Reseña libro «Un pueblo de Oklahoma»
George Milburn
Sajalín Editores
«La crueldad lejos de ser un vicio es el primer sentimiento que imprime en nosotros la naturaleza.»
Marques de Sade
EL árbol de navidad de los baptistas, Ajos o La Señora Hopkins son tan solo tres de los treinta y seis relatos que componen estas visión poliédrica de un pueblo de mala muerte en la Oklahoma en la época de la Ley Seca, sobre la que retumban los ecos del racismo, la primera guerra mundial, la desilusión existencial, la codicia, la pereza, el salvajismo y el autoritarismo moral y religioso. Un memorable libro de amargo sabor, que cuesta tragar (como ese whisky de maíz destilado caseramente) en ocasiones por la desnudez y crudeza de lo que contiene en sus párrafos. Relatos de vileza y miseria humana en un entorno rural de la América profunda, caprichosa y avariciosa, donde la república del dogmatismo individual, la codicia, la religión y la desigualdad y el racismo, marcan las pautas narrativas trazadas brillantemente por Milburn (quien vivió en un pueblo del mismo estado y del que se establece un buen retrato en Granizo y despedida) que sacuden al lector con despiadada furia y sin descanso.
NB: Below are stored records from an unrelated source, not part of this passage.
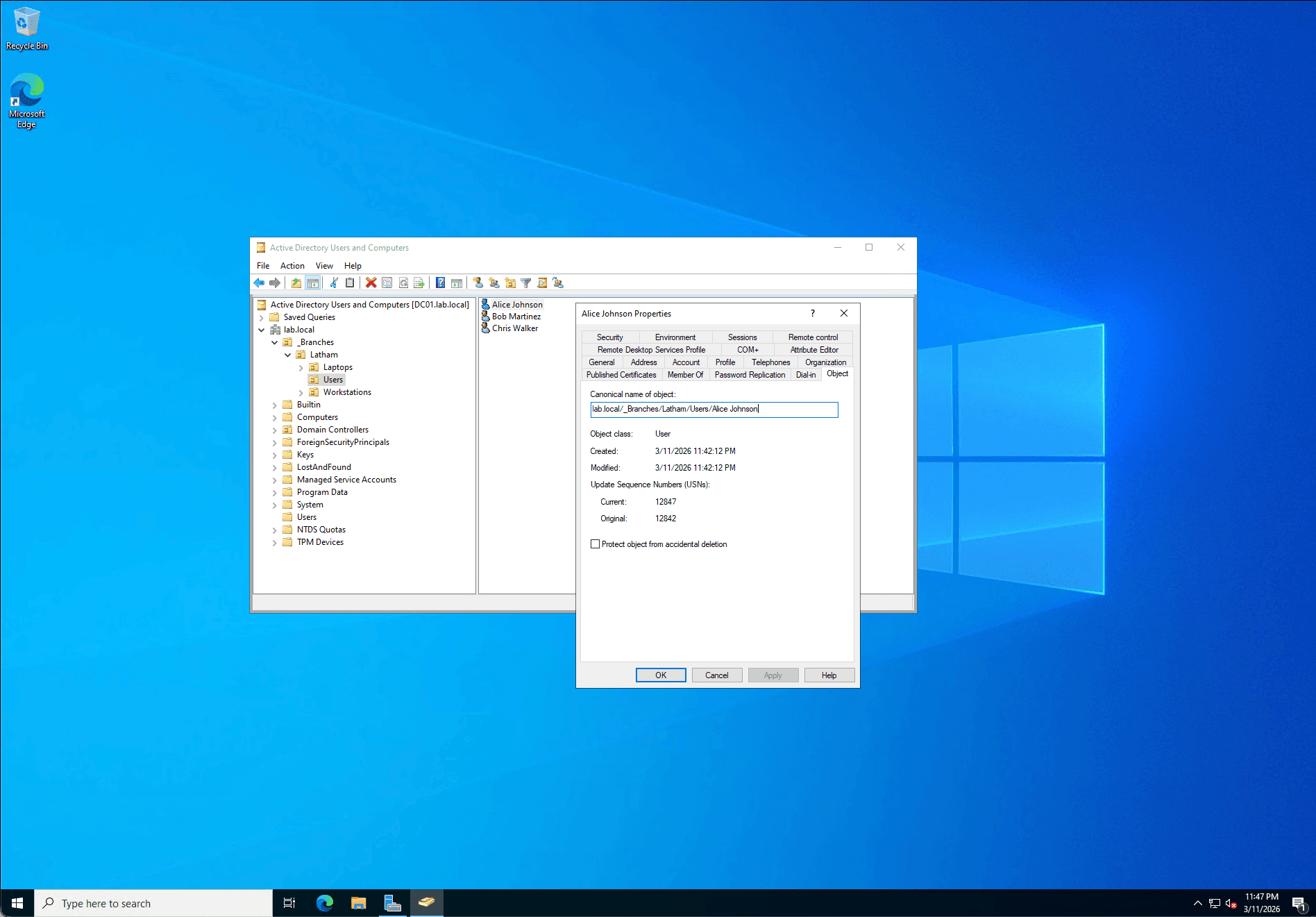Expand the Domain Controllers node
Screen dimensions: 1316x917
[x=275, y=430]
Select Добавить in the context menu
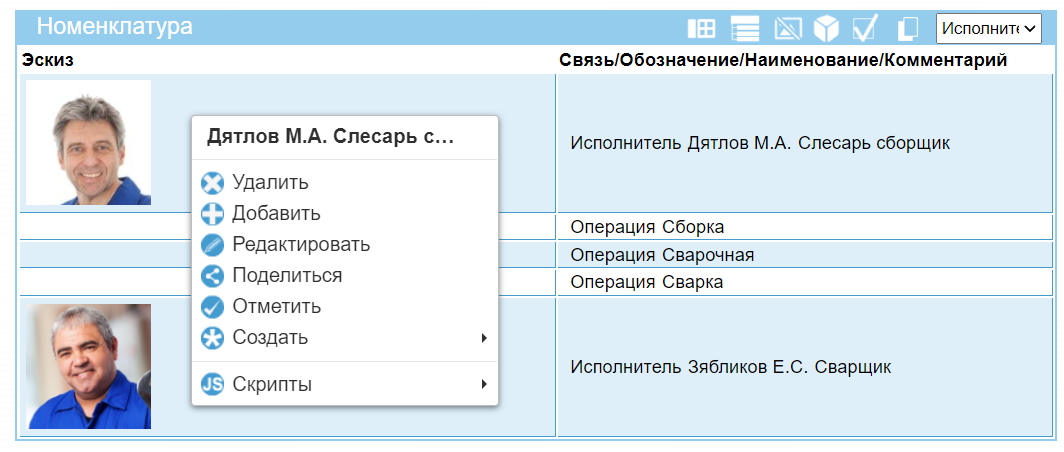1064x452 pixels. tap(276, 214)
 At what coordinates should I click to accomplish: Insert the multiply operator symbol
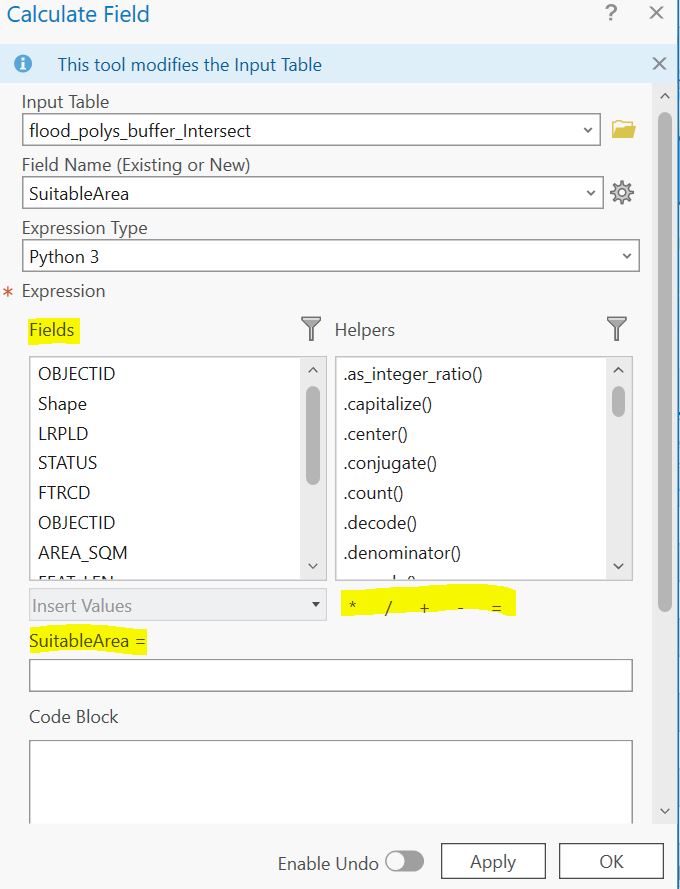(352, 607)
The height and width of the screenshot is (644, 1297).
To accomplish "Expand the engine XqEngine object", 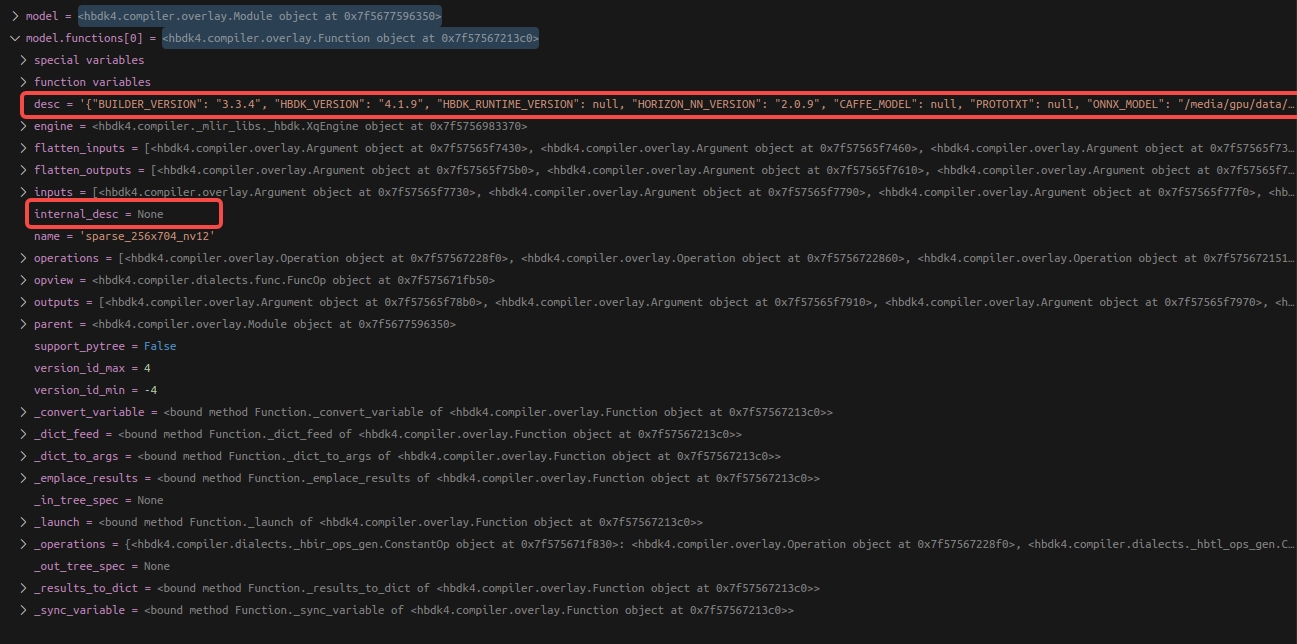I will tap(24, 127).
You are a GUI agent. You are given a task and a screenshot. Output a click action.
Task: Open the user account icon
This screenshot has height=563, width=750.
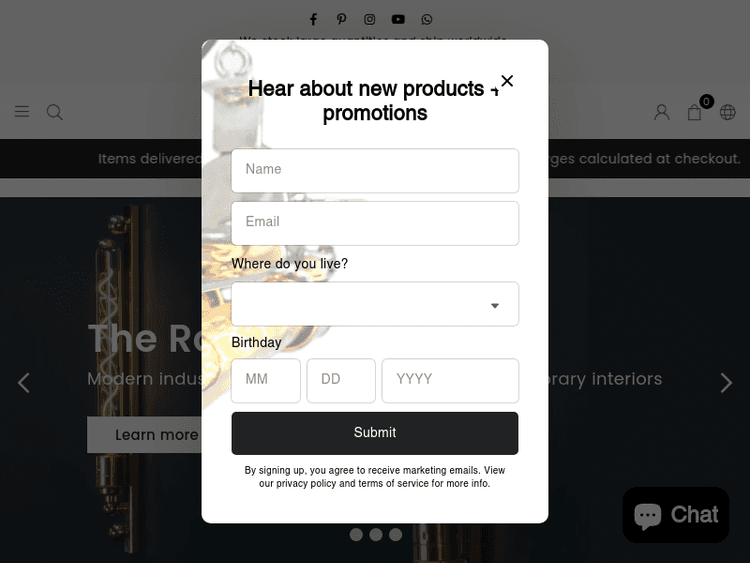point(662,112)
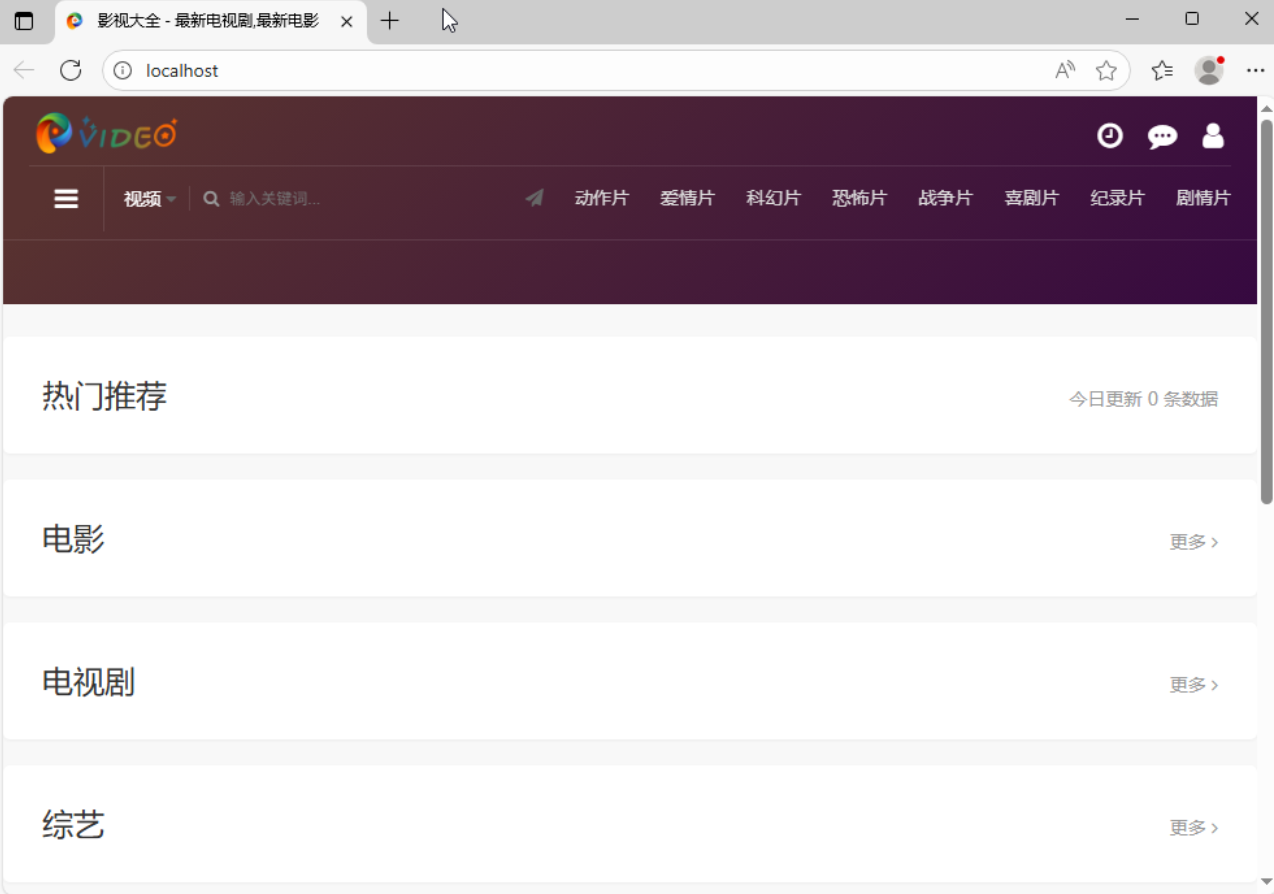Viewport: 1274px width, 894px height.
Task: Open the messages chat bubble icon
Action: click(1162, 136)
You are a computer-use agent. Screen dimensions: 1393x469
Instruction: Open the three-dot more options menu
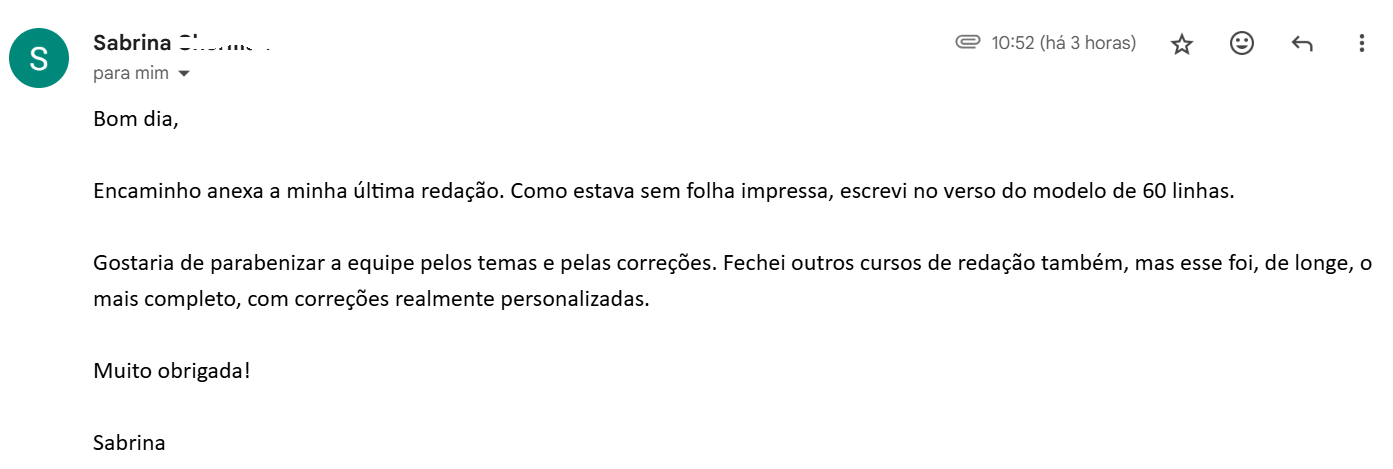pos(1361,43)

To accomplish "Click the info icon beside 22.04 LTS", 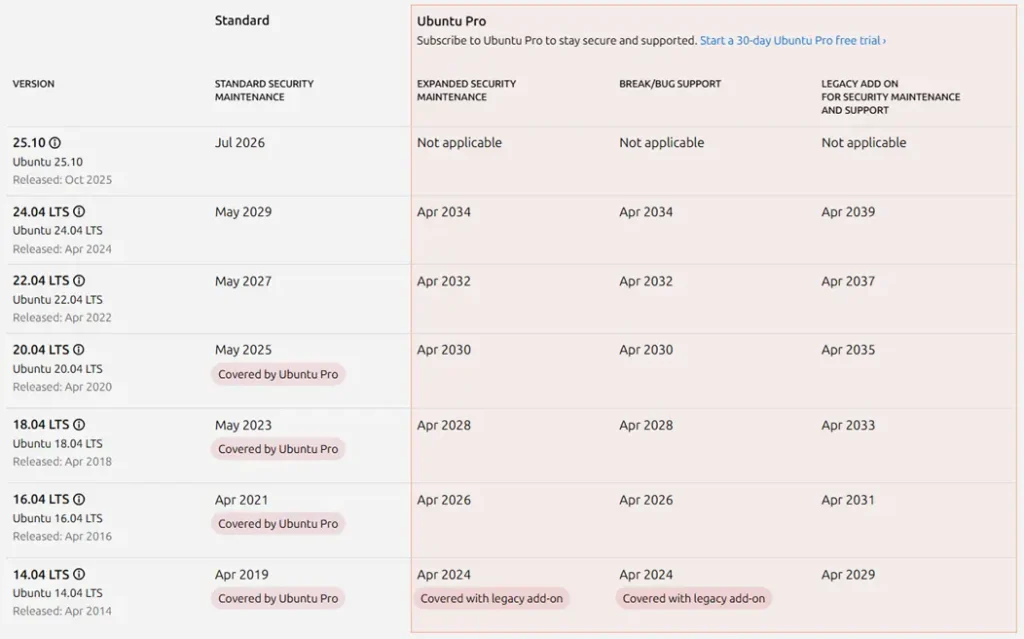I will pos(79,281).
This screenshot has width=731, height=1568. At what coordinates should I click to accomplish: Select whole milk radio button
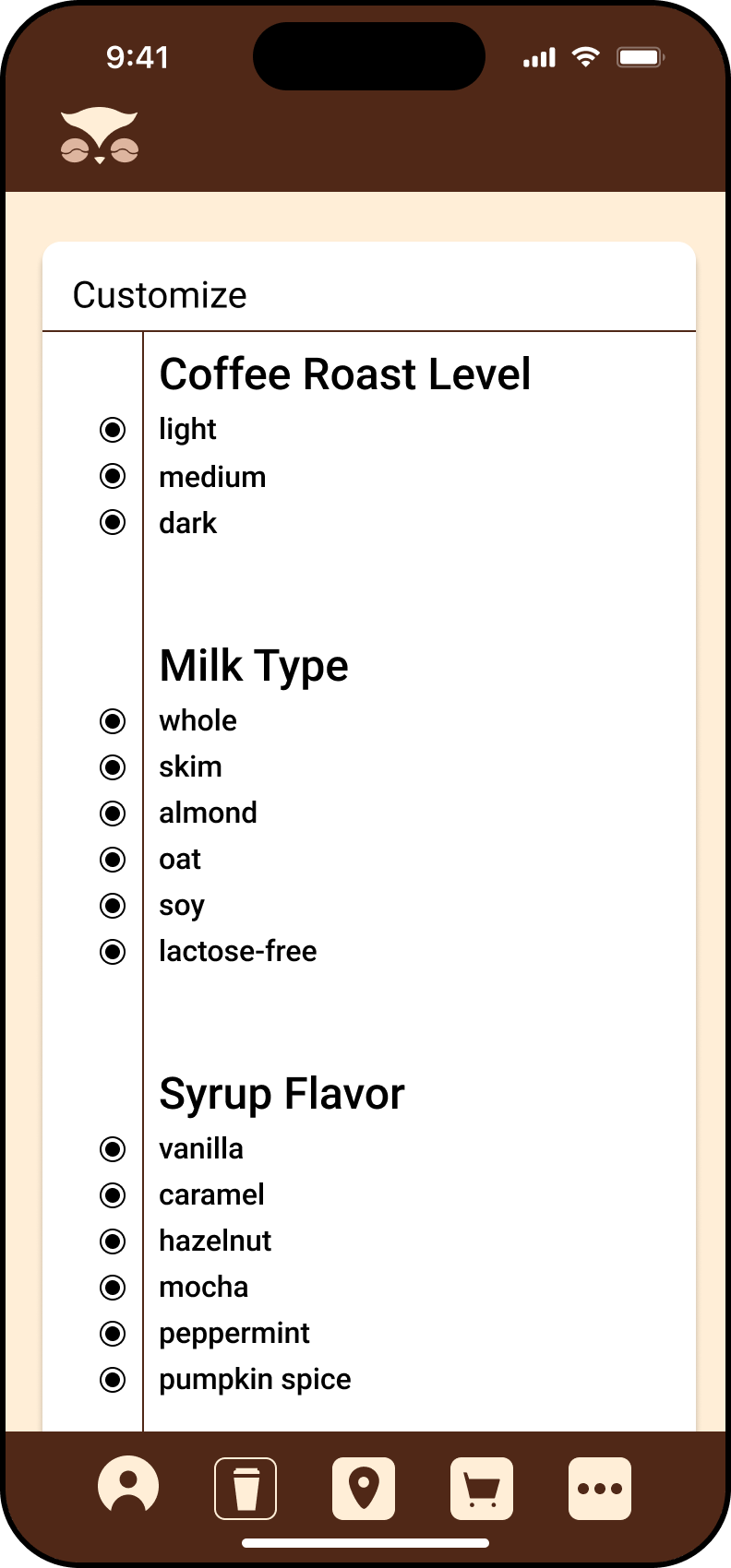point(113,721)
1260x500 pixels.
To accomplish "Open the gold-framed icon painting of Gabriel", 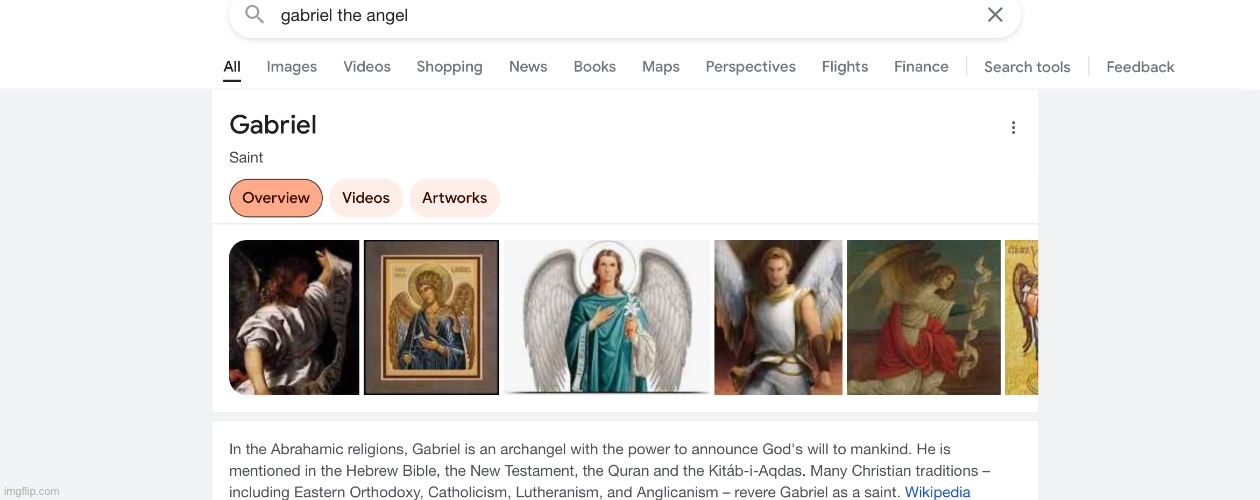I will click(431, 317).
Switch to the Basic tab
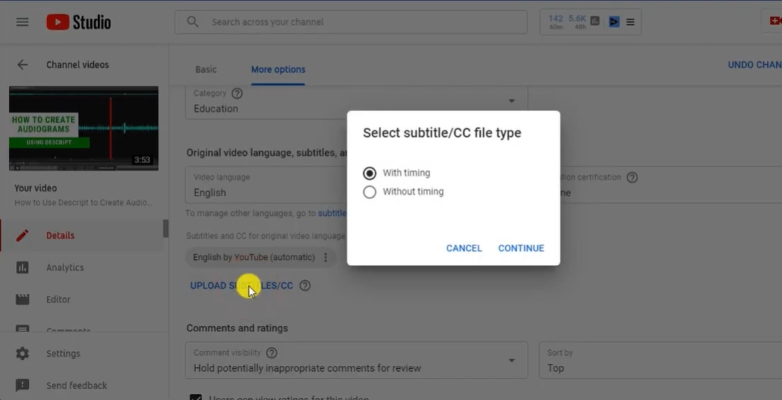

Mencionaba antes tres relatos, pero no hay relato que no merezca ser resaltado, incluso aquellos no tan brillantes, siempre contienen lacerantes destellos de realidad visceral que dan cobertura a una narración coral, atrapada tanto vital como geográficamente en un mismo emplazamiento que transmite al lector esa sensación de asfixia, suciedad y ansiedad. Un auténtico lujo.